In an interview last month, Carrillo tells New Times the investment group seemed on track to build the project when she left it in late 1993. She says investors later ran into problems negotiating with the owners of the land, which is controlled by an agrarian cooperative called Ejido San Luis that has more than 200 voting members.

The failure of the housing project hasn't dampened enthusiasm for maquilas in San Luis, where 23 maquilas have generated more than 9,000 steady jobs. The growing industrial base has allowed the city to reduce its dependence on agriculture.

Korean companies have invested heavily in San Luis. Daewoo Electronics de Mexico has about 2,000 employees in three factories, building television and consumer electronics equipment. Daewoo's presence already has lured two of its Korean suppliers to set up operations in San Luis.

Many overseas suppliers for maquilas are shifting operations to Mexico to take advantage of trade rules that will go into effect under the North American Free Trade Agreement. After 2001, all raw materials used in maquilas must originate in the United States, Mexico or Canada, or the finished product will be slapped with stiff tariffs.

The provision is forcing many Asian and European manufacturers that already have maquilas to encourage their suppliers to set up operations in North America. San Luis hopes to capitalize on the influx of maquila suppliers moving to North America.

"This is the time for more growth in the maquilas," says Carlos Lopez Canedo, former president of Maquiladora Association of San Luis Rio de Colorado.

Canedo says housing shortages haven't stopped factories from being built elsewhere, and San Luis is poised to attract the next wave of maquila expansion.

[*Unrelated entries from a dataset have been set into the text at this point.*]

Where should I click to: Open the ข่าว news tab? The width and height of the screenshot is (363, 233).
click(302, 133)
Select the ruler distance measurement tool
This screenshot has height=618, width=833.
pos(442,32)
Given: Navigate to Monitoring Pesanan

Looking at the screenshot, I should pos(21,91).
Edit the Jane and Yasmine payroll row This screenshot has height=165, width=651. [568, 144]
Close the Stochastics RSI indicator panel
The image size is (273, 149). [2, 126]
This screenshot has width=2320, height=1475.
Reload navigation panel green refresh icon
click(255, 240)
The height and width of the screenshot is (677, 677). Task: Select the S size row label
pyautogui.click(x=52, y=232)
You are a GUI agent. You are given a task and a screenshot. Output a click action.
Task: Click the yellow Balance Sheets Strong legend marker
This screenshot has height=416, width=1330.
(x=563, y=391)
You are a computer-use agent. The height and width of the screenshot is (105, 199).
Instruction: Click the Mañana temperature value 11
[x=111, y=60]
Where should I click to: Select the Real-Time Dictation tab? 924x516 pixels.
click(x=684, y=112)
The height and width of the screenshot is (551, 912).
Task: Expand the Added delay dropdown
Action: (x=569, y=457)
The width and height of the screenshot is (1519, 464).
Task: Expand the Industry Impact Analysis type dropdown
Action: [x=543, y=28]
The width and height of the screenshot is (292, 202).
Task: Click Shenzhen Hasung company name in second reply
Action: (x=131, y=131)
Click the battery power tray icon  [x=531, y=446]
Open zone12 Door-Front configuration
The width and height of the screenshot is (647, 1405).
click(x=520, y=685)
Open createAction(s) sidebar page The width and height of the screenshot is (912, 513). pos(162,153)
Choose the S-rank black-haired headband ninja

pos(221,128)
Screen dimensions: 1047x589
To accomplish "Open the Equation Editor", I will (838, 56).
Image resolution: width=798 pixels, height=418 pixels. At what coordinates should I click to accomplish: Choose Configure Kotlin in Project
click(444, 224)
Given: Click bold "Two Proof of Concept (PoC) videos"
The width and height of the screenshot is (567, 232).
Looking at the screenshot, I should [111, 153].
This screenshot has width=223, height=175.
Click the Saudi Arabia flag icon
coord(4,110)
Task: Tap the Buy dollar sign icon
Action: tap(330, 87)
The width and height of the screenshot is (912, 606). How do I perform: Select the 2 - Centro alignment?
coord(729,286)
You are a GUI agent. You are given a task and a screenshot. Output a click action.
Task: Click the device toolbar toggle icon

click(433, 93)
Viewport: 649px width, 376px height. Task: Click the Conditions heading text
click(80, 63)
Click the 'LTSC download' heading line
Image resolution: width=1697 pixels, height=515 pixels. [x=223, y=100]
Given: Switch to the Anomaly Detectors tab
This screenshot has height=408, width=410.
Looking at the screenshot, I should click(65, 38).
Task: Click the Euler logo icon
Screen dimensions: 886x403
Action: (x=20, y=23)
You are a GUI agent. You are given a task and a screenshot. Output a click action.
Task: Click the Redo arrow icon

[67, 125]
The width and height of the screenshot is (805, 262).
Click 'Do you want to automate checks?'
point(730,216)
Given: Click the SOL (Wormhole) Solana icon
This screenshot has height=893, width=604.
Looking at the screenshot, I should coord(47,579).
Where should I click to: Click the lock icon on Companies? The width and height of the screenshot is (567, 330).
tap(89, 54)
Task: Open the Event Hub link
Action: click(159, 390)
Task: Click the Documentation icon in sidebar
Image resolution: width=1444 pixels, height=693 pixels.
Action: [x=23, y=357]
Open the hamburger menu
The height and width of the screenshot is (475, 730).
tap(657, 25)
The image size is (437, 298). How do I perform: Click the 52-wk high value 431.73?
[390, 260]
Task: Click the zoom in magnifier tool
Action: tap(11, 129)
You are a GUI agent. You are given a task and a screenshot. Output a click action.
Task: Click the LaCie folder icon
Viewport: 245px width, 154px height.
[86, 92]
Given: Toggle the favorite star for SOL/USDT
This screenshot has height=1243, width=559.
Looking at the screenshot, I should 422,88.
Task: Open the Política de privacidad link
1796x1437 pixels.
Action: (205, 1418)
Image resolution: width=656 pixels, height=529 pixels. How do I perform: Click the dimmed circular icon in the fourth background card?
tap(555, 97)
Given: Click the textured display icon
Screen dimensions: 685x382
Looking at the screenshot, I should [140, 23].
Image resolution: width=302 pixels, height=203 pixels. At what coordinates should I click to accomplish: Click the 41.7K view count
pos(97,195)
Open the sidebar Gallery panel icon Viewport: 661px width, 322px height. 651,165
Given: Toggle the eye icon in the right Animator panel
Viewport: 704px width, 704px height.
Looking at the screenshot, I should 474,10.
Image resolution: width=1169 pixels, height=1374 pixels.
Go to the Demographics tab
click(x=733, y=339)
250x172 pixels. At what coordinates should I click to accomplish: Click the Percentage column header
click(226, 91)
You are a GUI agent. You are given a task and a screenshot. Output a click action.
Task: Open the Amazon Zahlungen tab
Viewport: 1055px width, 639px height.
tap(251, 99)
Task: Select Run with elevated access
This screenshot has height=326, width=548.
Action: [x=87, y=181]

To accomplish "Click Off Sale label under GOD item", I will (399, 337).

The city has plenty of water, thanks to an aquifer saturated by the Colorado River. The flat terrain eases construction. There are plenty of workers to fill the jobs. And the city has a close relationship with Yuma business leaders, who see the maquilas as a powerful economic development tool.

San Luis also has solved one of the biggest obstacles to growth, a lack of electricity.

For the first time, the Mexican government has agreed to allow a U.S. utility to sell power in Mexico. Arizona Public Service Company reached an agreement last year with Bose Corp. to provide electricity to the Bose maquila in San Luis.

The groundbreaking agreement allowed Bose to triple the size of its plant, adding 176,000 square feet in April 1997.

The Bose maquila makes more than 50 types of speakers, including the popular cube speakers for homes and businesses and an array of speakers for luxury automobiles.

Bose manager Mark Longa says the outlook for skilled workers is bright, because the maquila already has trouble finding engineers and technicians.

Bose policy is to promote from within, and invest heavily in training. The company pays employees to finish high school and to attend technical schools and colleges.

"The workers have a voracious appetite for education," Longa says. More than 30 of his managerial staff employees are working on MBAs at a Mexicali university.

"The people generally want to learn, and they want to succeed.